SLOVIANSK, Ukraine (Reuters) - Assise seule dans sa chambre, Arina Herasymova, élève ukrainienne en troisième année d'école primaire, est l'image même de la solitude alors qu'elle regarde son professeur et ses camarades de classe à travers un écran.
"J'aimerais aller à l'école, suivre des cours. Jouer avec des amis pendant la récréation, ne pas rester assise à la maison", raconte-t-elle.
La fillette de huit ans vit près de la ligne de front alors que la guerre menée par la Russie, qui va bien tôt passer le cap des deux ans, a forcé de nombreux enfants de la région à suivre un enseignement en ligne.

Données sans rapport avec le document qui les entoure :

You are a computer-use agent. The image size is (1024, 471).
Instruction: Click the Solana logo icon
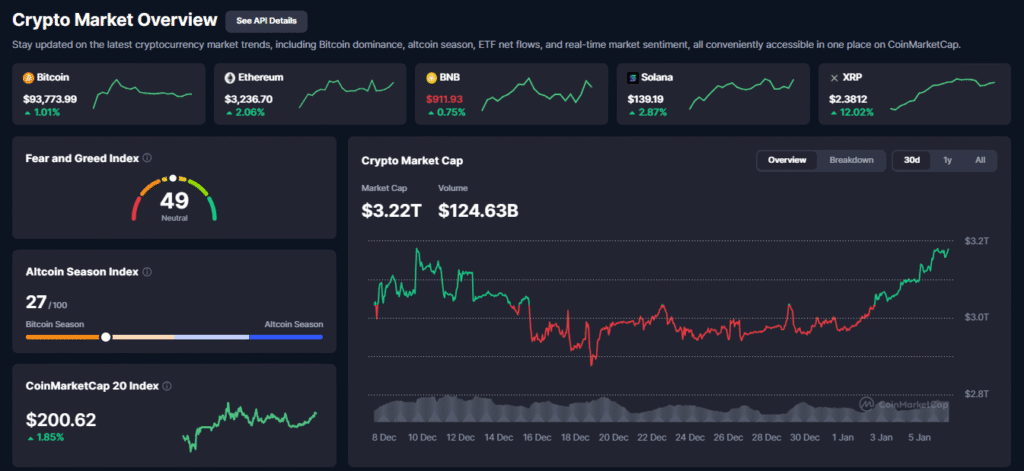(632, 77)
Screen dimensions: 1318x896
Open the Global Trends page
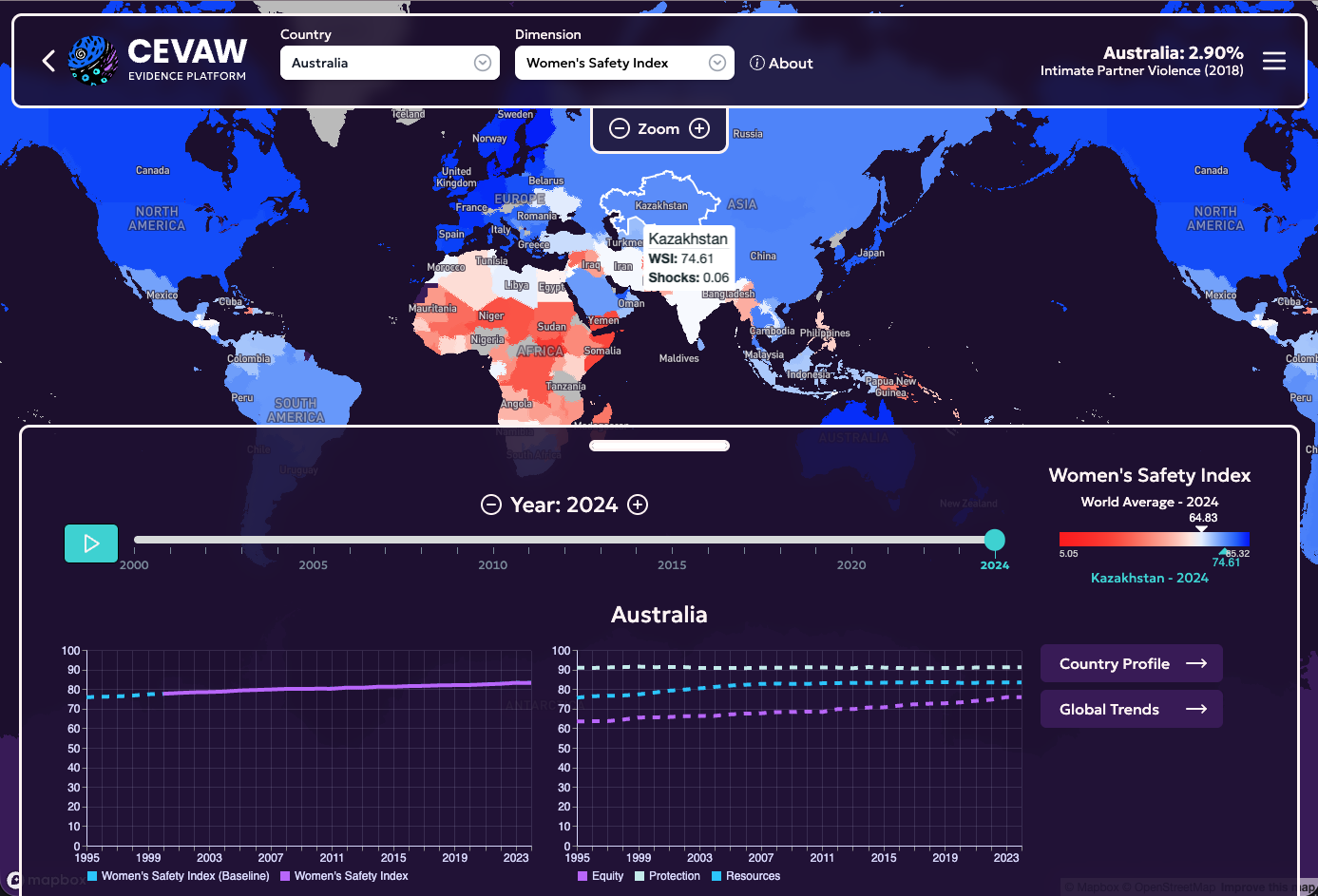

La pandémie de COVID-19 avait déjà bouleversé l'emploi du temps quotidien d'Arina, puis l'invasion russe en février 2022. L'enfant, autrefois active, affiche désormais un regard triste, raconte sa mère Iryna, 32 ans.
"Je la regarde maintenant et elle a complètement changé", regrette-t-elle. "Elle ne veut plus rien faire."
Les combats font rage à 40 kilomètres seulement de leur ville, Sloviansk, dans la région orientale de Donetsk, qui est régulièrement menacée par les frappes aériennes russes.
Le professeur d'Arina rappelle à ses élèves que si une sirène de raid aérien retentit, les cours seront temporairement suspendus.
Les classes dans les zones de la ligne de front, comme Sloviansk, se maintiendront à distance, a indiqué le directeur de l'école locale, Anatoly Pohorelov, à moins que de meilleurs abris anti-bombes ne soient construits - ou jusqu'à ce que la guerre prenne fin.
Dans la région de Kharkiv, au nord-est du pays, qui borde la Russie, les autorités ont commencé à construire des écoles souterraines lourdement fortifiées pour permettre aux enfants de reprendre leurs études en toute sécurité.
"Peut-être que lorsque l'Ukraine aura repris une grande partie de son territoire, voire tout son territoire, nous pourrons parler d'apprentissage mixte ou en présentiel", espère Anatoly Pohorelov. "Mais pour l'instant, nous n'avons pas cette possibilité."
Le manque d'interaction entre élèves a eu de graves répercussions sur le bien-être mental et social des enfants.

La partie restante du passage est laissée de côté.